By Arthur H. Gunther III

We’ve got this Irish lass in the food program, you see, and wouldn’t you know that the gal from down Dublin way just has to have her tea first thing before the servin’ of the breakfast.
It’s a right fine thing to do that, to have the lady’s tea, Barry’s from Ireland itself, ready for her because it’s a certainty Olive will give her best after the drinkin’.
When you’re Irish, and I’ve a bit of it myself, the offer of tea, the right sort, not mucked up by heavy cream or that watered-down 1 percent, is like filling the pockets with the language coins in James Joyce’s writings. Throughout the day, you reach for a coin, the right word, the right phrase to meet the daily battles. Having tea gives you the same assurances. It is its own daily poetry.

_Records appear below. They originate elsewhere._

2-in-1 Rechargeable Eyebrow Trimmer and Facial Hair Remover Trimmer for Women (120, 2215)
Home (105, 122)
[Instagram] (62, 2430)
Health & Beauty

Mention an emotion — for the Irish, for the English, for any serious tea drinker — and you will see the pot being readied and hear the call, “Let’s have some tea.”
The world’s problems, your own woes, money worries, Mrs. Murphy’s loss, the daughter’s left her boyfriend, the arthritis is bad, there’s a new priest in town, wasn’t Siobhan so happy? These are in the drinking of the tea. Life’s poetry.
So Olive must have her tea. She really wouldn’t be Irish without it.